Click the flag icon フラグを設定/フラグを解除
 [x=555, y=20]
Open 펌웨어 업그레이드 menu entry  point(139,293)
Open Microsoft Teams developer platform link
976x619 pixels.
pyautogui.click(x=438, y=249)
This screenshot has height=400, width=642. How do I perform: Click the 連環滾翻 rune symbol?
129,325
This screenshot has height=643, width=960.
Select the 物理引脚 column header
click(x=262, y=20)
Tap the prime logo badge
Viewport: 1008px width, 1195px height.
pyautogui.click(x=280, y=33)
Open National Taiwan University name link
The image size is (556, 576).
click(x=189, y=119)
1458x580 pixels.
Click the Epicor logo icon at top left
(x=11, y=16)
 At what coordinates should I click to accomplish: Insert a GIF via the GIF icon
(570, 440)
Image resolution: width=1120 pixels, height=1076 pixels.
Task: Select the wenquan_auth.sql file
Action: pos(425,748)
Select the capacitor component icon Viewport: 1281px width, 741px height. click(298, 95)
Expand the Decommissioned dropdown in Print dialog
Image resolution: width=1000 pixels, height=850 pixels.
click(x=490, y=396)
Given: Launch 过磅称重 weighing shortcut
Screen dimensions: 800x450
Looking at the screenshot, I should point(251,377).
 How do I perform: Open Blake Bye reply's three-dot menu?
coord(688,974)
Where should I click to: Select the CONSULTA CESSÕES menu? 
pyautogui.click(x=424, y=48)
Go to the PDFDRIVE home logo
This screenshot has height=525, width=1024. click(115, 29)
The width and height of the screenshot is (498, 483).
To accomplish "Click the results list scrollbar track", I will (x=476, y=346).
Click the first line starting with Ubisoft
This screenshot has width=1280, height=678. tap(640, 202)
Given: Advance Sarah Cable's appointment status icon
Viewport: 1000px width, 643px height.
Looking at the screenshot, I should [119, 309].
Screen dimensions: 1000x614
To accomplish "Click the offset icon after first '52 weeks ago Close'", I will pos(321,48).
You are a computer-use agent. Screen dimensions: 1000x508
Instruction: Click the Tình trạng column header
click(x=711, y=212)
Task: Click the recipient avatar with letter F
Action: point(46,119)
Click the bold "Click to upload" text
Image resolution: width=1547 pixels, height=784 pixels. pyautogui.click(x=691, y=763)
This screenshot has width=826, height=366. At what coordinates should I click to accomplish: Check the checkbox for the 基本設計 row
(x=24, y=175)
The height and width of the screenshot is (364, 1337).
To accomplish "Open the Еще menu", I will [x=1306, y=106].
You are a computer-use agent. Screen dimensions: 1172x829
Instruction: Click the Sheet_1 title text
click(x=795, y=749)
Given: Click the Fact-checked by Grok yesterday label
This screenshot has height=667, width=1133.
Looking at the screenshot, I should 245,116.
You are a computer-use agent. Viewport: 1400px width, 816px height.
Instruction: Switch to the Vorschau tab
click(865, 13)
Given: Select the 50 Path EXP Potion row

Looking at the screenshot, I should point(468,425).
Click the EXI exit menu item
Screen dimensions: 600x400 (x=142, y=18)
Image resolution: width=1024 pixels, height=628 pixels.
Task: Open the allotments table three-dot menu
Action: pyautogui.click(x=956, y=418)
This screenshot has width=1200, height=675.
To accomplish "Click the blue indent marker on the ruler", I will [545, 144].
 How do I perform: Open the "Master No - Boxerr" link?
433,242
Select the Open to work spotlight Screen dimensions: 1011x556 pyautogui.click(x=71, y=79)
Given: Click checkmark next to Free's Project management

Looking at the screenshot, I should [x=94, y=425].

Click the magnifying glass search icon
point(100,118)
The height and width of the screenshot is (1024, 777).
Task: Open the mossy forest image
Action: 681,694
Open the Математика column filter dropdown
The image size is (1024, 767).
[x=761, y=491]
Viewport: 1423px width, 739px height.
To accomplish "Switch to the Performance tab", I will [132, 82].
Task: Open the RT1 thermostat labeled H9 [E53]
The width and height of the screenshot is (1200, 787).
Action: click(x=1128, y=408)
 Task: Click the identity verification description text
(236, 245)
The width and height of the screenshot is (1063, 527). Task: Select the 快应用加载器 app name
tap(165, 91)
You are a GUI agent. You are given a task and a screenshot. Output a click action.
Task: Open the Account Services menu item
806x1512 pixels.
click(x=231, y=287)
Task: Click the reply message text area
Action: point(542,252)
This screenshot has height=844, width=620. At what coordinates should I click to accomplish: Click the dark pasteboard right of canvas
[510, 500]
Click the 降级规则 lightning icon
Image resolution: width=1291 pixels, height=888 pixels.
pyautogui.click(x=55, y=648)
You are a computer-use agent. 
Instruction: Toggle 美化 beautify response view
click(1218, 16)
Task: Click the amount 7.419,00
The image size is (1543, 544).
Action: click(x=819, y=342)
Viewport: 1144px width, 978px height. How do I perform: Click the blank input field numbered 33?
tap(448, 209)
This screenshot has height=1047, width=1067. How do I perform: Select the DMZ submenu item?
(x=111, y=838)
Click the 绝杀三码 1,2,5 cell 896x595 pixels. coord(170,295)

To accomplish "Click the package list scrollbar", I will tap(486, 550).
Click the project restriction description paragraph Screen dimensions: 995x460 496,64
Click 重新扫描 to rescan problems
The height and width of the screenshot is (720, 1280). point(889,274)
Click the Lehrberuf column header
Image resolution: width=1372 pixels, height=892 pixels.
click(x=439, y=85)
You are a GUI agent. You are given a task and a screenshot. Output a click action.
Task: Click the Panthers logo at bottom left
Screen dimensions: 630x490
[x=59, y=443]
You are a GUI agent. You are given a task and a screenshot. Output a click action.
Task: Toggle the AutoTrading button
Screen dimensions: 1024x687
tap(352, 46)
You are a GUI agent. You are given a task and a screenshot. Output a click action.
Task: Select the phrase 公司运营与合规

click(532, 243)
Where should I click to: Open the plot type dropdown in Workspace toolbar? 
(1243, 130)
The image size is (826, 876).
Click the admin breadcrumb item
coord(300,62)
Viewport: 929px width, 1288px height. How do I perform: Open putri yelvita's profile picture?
************
The answer is to be the lines from the one holding "The image size is (1543, 544)." through the end of the data above, transcribed character for character, both ends included.

[Finished task]
The image size is (1543, 544).
Action: click(x=819, y=342)
Viewport: 1144px width, 978px height. How do I perform: Click the blank input field numbered 33?
tap(448, 209)
This screenshot has height=1047, width=1067. How do I perform: Select the DMZ submenu item?
(x=111, y=838)
Click the 绝杀三码 1,2,5 cell 896x595 pixels. coord(170,295)

To accomplish "Click the package list scrollbar", I will tap(486, 550).
Click the project restriction description paragraph Screen dimensions: 995x460 496,64
Click 重新扫描 to rescan problems
The height and width of the screenshot is (720, 1280). point(889,274)
Click the Lehrberuf column header
Image resolution: width=1372 pixels, height=892 pixels.
click(x=439, y=85)
You are a GUI agent. You are given a task and a screenshot. Output a click action.
Task: Click the Panthers logo at bottom left
Screen dimensions: 630x490
[x=59, y=443]
You are a GUI agent. You are given a task and a screenshot. Output a click action.
Task: Toggle the AutoTrading button
Screen dimensions: 1024x687
tap(352, 46)
You are a GUI agent. You are given a task and a screenshot. Output a click action.
Task: Select the phrase 公司运营与合规

click(532, 243)
Where should I click to: Open the plot type dropdown in Workspace toolbar? 
(1243, 130)
The image size is (826, 876).
Click the admin breadcrumb item
coord(300,62)
Viewport: 929px width, 1288px height. How do I perform: Open putri yelvita's profile picture?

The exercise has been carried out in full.